Fishing in a small dating pool

Guest column by Kaz Koltai, senior communication studies major. 

You are sitting in a coffee shop. You’re rereading your copy of “Bossypants” since remembering your love affair with Tina Fey after watching Amy Poehler and her kill at the Golden Globes. You’re so engrossed in the life of the real world Liz Lemon and her musings that you almost don’t notice the incredibly cute guy who just walked in.

You try to play it cool as you check your hair and make sure you haven’t spilled any of the hot chocolate you ordered so you could still sit and look cool after realizing that you didn’t understand what half of the drinks on the menu were.

As you slyly watch your potential Astronaut Mike Dexter order his drink, you get so lost in the daydreams of your future whirlwind courtship; you don’t even realize he’s begun to walk over to the nook where you’ve seated yourself.

Numbers vary, but recent polling data by Gallup asserts that about 2 percent to 4 percent of the U.S. population identifies as lesbian, gay or bisexual. For the sake of argument, let’s say you are in a room of a hundred people. Depending on the setting, a little over half of them are going to be women – if this room is at Chapman, that number gets a bit closer to 60, which leaves about 40 guys. Of that initial 100, an average of three of them are going to be lesbian, gay, or bisexual. Half of them are going to be women, so chances stand that only one and a half of those guys are going to be sexually attracted to men.

Well, assuming I’m already in the room, it’ll be half of a guy. That’s without the possibility he might not have come to terms with his sexuality and may not yet identify as gay or bisexual. So we’re left with half of a maybe gay guy. Awesome. Let’s hope he watches “30 Rock” too.

Before you begin to lament how there are no good men or women left to date, realize that there are some of us who have a much smaller dating pool to go fishing in.

Appreciate that if you find yourself attracted to someone of the opposite sex, there is a decent possibility that they could be just as attracted to you – or at least your gender. The biggest challenge you probably face is working up the courage to ask them out. Worst-case scenario, they turn you down, already have a boyfriend or girlfriend and so on. My worst-case scenario? Getting pummeled by the guy who was freaked out by the queer who just tried to flirt with him.
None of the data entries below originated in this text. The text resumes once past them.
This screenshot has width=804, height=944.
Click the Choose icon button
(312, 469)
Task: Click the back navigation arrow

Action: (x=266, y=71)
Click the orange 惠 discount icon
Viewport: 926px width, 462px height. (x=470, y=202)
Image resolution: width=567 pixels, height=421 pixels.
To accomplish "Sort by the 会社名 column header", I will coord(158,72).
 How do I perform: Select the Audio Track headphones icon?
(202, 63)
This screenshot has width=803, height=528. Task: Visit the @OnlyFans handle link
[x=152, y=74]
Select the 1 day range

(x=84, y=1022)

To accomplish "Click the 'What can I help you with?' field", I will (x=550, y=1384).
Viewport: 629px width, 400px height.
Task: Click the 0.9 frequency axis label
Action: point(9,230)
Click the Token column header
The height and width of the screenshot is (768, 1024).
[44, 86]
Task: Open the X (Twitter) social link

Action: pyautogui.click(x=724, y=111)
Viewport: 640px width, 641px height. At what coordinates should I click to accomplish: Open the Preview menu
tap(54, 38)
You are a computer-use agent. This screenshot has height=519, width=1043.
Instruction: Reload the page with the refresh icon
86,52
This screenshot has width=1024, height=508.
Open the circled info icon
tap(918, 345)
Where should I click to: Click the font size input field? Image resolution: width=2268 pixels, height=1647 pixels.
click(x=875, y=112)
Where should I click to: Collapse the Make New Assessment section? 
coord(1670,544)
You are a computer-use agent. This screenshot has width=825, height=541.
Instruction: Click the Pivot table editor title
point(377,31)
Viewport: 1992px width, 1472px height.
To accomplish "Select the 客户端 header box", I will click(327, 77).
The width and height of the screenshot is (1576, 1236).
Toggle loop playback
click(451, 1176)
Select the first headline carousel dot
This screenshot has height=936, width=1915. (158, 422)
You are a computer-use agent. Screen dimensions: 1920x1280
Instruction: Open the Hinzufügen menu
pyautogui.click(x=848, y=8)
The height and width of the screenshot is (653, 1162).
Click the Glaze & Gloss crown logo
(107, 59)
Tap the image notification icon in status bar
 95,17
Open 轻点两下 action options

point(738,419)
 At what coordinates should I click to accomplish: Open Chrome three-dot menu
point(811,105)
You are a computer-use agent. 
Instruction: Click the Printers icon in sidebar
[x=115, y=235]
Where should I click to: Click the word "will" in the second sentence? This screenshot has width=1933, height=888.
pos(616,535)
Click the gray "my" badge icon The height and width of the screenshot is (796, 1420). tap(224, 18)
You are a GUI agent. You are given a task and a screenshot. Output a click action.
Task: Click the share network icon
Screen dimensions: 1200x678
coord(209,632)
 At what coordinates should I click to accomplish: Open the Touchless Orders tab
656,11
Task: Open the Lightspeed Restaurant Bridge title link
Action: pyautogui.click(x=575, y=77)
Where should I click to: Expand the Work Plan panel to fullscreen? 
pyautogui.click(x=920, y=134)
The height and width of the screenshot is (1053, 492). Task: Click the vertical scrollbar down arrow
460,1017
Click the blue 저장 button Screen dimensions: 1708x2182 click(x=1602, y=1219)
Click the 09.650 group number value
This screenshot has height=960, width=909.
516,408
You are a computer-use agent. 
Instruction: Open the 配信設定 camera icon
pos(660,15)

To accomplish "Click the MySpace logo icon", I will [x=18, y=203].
When it turns out that the coffee shop Astronaut Mike Dexter wasn’t walking over to sweep you off of your feet – he’s actually in a happy, long term relationship with his girlfriend, Laurie, an English major from Texas, and every other seat was taken except for the one across from you – realize you probably still have a shot with any other guy in the place, or any of the girls if you’re a straight guy. Me? I’m at the other table hoping my half of a maybe gay guy walks in.